SET EXERCISE 1. Quote the data items word for word, from their first line through the line that contains "center [889, 32].", both ends included.

TEXT SHOWN.
7 Replies Latest reply on Apr 10, 2009 4:40 AM by arros123

    performance on gather&scatter

    tgm@ncic.ac.cn

      The flowing MD function uses both gather and scatter. I found that the performance on HD4870 is extremely poor. The keyboard/mouse even is inactive for several seconds. Why?

      In one test case:   N_vec4=int4(10000,2500,96,100000),ng_vec4=int4(5,5,17,0),  the size of stream pos<> and tag[] is 10000, size of stream bucket[] is 40800, size of ne[] is 26, size of nnlist is 25920000

      kernel void streamNeigh(
          int4 N_vec4, int4 ng_vec4,
          float4 pos<>,
          int4 tag[], int bucket[], int4 ne[],
          out int nnlist[]
          )
      {
        int i, j, k;
        int ix, iy, iz;
        int id;
        int x, y, z;
        int a, na, o;
        int pnt, boff;
        int ind = instance().x;
        int stride = N_vec4.y+1;
        int offset = ind * stride;
        float4 p = pos;

        pnt = 0;
        a = tag[ind].y;
        iy = a%ng_vec4.y;
        ix = (a/ng_vec4.y)%ng_vec4.x;
        iz = a/ng_vec4.x/ng_vec4.y;
        k = tag[ind].z;
        boff = a*N_vec4;
        if (k < N_vec4.z && tag[ind].x != -1) {
          for (j = 0; j < N_vec4.z; j+=1) {
            if (j != k && (id = bucket[boff+j]) != -1) {
              if (tag[id].x != -1) {
                nnlist[offset+1+pnt] = id;
                pnt+=1;
              }
            }
          }
          for (j = 0; j < 26; j+=1) {
            x = ix + ne[j].x;
            y = iy + ne[j].y;
            z = iz + ne[j].z;
            na = (z+ng_vec4.z)%ng_vec4.z*ng_vec4.x*ng_vec4.y+(x+ng_vec4.x)%ng_vec4.x*ng_vec4.y+(y+ng_vec4.y)%ng_vec4.y;
            boff = na * N_vec4.z;
            for (o = 0; o < N_vec4.z; o+=1) {
              if ((id = bucket[boff+o]) != -1) {
                if (tag[id].x != -1) {
                  nnlist[offset+1+pnt] = id;
                  pnt+=1;
                }
              }
            }
          }
        }
        nnlist[offset] = pnt;
      }

        • performance on gather&scatter
          farukh

          I have written a scatter kernel using Brook+ and the performance is so poor. I am only able to get double speedup.

SET EXERCISE 2. Print the part of the forum thread between "tgm@ncic.ac.cn" and "for several seconds. Why?", inclusive, without changing a character.

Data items
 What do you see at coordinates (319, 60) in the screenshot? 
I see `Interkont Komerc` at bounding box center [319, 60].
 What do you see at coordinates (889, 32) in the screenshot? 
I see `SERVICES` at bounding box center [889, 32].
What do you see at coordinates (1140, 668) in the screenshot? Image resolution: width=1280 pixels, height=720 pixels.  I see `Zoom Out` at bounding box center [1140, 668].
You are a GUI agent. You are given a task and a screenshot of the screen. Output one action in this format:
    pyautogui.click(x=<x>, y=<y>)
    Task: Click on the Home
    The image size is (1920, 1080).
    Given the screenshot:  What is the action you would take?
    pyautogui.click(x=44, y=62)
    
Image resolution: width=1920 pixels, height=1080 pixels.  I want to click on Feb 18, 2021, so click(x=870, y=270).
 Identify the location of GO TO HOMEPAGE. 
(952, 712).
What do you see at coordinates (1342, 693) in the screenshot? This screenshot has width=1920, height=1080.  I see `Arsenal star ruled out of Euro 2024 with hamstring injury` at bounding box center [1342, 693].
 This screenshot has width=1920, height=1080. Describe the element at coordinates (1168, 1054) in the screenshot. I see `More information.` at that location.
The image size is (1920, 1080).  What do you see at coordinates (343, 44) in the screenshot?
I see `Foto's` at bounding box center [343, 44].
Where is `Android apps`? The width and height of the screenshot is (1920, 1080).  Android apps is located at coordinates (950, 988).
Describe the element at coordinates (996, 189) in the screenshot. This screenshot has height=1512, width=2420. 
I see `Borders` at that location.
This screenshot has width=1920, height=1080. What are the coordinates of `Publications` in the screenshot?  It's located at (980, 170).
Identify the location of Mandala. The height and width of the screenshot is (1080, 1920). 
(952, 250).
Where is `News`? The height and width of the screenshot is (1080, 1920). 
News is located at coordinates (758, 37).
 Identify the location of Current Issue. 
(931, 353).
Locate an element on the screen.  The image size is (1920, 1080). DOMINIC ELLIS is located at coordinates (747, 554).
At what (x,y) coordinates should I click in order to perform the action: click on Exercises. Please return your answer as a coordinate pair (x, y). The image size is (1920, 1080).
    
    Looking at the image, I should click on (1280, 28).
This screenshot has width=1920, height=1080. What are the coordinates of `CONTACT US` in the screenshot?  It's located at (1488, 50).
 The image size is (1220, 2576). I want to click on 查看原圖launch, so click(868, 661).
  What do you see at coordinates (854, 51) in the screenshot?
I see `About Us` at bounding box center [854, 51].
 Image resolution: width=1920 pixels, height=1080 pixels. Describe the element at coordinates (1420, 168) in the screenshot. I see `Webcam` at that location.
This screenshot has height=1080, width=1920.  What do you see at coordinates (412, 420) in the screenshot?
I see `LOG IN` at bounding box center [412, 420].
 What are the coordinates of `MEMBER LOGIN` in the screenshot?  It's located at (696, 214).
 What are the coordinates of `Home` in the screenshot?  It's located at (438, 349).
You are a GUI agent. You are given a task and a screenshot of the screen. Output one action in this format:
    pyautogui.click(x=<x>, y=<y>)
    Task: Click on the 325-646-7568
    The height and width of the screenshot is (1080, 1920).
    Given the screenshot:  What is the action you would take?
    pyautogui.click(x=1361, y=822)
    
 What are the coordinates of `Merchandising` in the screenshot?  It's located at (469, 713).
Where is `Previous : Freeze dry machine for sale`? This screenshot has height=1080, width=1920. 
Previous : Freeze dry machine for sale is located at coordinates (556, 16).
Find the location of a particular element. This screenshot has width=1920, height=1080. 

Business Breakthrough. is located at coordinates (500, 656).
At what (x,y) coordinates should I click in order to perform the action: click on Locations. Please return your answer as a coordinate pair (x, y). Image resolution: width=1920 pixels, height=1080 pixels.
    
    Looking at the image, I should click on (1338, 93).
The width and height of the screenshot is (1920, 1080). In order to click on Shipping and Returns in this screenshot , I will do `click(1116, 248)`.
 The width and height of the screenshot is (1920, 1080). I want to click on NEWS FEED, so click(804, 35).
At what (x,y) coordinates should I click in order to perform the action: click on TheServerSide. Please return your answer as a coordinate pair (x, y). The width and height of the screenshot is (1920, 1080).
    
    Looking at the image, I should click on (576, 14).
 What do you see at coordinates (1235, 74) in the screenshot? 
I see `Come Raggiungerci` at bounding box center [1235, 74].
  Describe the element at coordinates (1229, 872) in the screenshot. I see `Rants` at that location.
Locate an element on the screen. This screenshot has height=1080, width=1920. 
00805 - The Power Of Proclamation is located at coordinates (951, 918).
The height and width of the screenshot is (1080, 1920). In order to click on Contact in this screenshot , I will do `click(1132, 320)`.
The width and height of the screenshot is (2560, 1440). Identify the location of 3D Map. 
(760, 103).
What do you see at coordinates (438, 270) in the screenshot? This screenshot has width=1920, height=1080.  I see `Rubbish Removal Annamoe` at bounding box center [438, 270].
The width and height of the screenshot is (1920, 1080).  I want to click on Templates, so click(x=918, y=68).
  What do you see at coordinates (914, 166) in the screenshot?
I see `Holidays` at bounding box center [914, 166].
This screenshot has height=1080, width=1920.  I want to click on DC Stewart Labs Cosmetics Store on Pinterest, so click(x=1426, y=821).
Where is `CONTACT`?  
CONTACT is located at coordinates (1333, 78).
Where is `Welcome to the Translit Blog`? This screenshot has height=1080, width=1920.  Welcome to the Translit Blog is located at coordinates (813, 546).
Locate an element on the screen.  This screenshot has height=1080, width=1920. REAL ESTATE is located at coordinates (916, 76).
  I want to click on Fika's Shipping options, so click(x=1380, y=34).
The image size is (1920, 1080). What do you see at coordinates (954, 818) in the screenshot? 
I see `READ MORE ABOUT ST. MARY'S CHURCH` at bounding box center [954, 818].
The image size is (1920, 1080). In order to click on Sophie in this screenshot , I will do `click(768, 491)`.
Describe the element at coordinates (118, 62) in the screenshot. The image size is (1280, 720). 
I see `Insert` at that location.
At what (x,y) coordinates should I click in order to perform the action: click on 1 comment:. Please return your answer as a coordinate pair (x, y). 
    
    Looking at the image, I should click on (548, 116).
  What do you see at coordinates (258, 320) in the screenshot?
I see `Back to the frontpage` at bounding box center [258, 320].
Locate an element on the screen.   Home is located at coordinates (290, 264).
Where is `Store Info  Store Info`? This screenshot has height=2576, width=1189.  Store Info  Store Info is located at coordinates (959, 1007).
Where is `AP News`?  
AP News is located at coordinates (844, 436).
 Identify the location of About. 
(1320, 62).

CORRECT OUTPUT 1.
 What do you see at coordinates (319, 60) in the screenshot? 
I see `Interkont Komerc` at bounding box center [319, 60].
 What do you see at coordinates (889, 32) in the screenshot? 
I see `SERVICES` at bounding box center [889, 32].

CORRECT OUTPUT 2.
tgm@ncic.ac.cn

      The flowing MD function uses both gather and scatter. I found that the performance on HD4870 is extremely poor. The keyboard/mouse even is inactive for several seconds. Why?